Friday, June 26, 2015

Album Review: The Dark Side Of The Moon [1973] #2

Pink Floyd's The Dark Side Of The Moon is most likely the most well known record on the Rate Your Music Top 100. It's an album with almost historic fame and without a doubt the most recognizable and praised album in the genre of progressive rock.

It's a landmark album, not only musically but also stylistically with an album art that's on par with Andy Warhol's famed yellow "It peels off!"-banana that graced Velvet Underground's debut album. The light reflecting prism on top of the black background has become something that most people who aren't even acquainted with Pink Floyd's music would recognize at any moment of the day.



The Dark Side Of The Moon starts of at a slow note, introducing the album through the almost ambient opener Speak To Me which already sets the album apart from their previous album Meddle on which the band had a completely different musical vision. Speak To Me flows into Breathe which flows into another ambient interlude On The Run. This is where the album actually gets going and picks up the pace, leading into the iconic and well known middle section with tracks like Money, Time and The Great Gig In The Sky, a truly great trio of songs that still stand as not only one of Pink Floyd's greatest moments, but also as one of the most notorious in brittish prog rock.

On The Run closes of with the ticking of clocks which are meant to work as the kind of intersection between itself and Time which picks up where On The Run stopped. This is where the album gets going and heads into a more cohesive flow of strong tracks upon strongs track, reaching the aforementioned trifecta that makes up the bulk of The Dark Side Of The Moon.

Time was a very important song to me when I first came across it a bunch of years ago. I was suffering quite badly from anxiety as I came to the realization that some of the time of my life had passed and those were years I'd never reach again.
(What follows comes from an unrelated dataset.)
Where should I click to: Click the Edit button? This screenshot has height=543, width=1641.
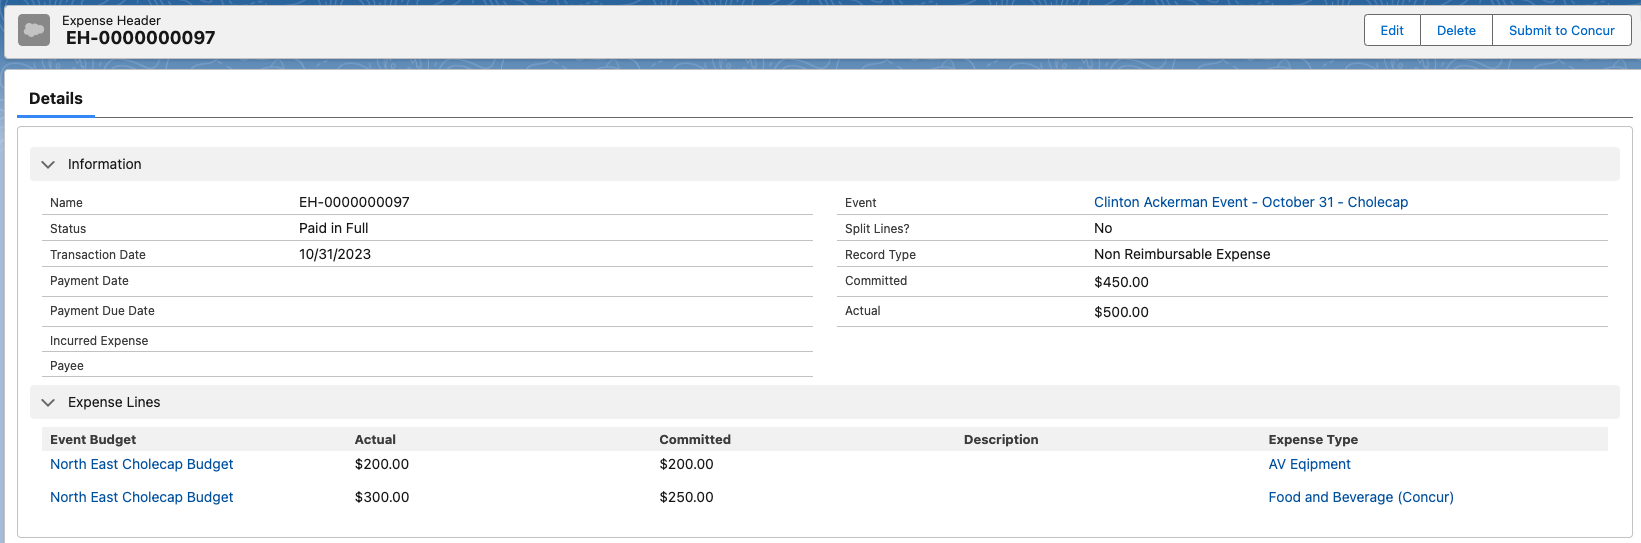coord(1391,30)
Some kind of middle age-crisis when I was barely 15 but the lyrics on Time really resonated with me during that moment, giving me hope that I wasn't alone in feeling this kind of me. It sounds cliché to bring in personal stories into a review but what I'm trying to do is bring some light to the lyrics of Time which are spot-on and one of the strongest points of the album, atleast lyrically.
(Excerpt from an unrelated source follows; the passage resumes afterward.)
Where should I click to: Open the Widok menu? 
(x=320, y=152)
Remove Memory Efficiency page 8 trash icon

Now Time leads into another track that I'd love to talk about which is The Great Gig In The Sky, a quite surprising and honestly misplaced track on this record. I do believe that an underlying theme of the record is coming of age and coming to terms with existance and the mortality of man, a point that The Great Gig In The Sky really hits home despite it's lack of lyrics.

Now this song is interesting because it honestly place on the record. It differs hugely from the other tracks on the record and comes in as this epic show stealer right in the middle of the album, between two of the strongest songs on the album. It doesn't fit the bill but it still works because of how ambigous it is, letting it fit into the thematic idea of The Dark Side Of The Moon. This is yet another track that resonated heavily with me as a confused 14-year old with crappy taste in music and it's a track that I still hold closely. But what I can't get out of my head is why on earth would they place this epic anthem smack dab in the middle of the record when it had been the phenomanl closer to pretty much any prog rock album from the same era.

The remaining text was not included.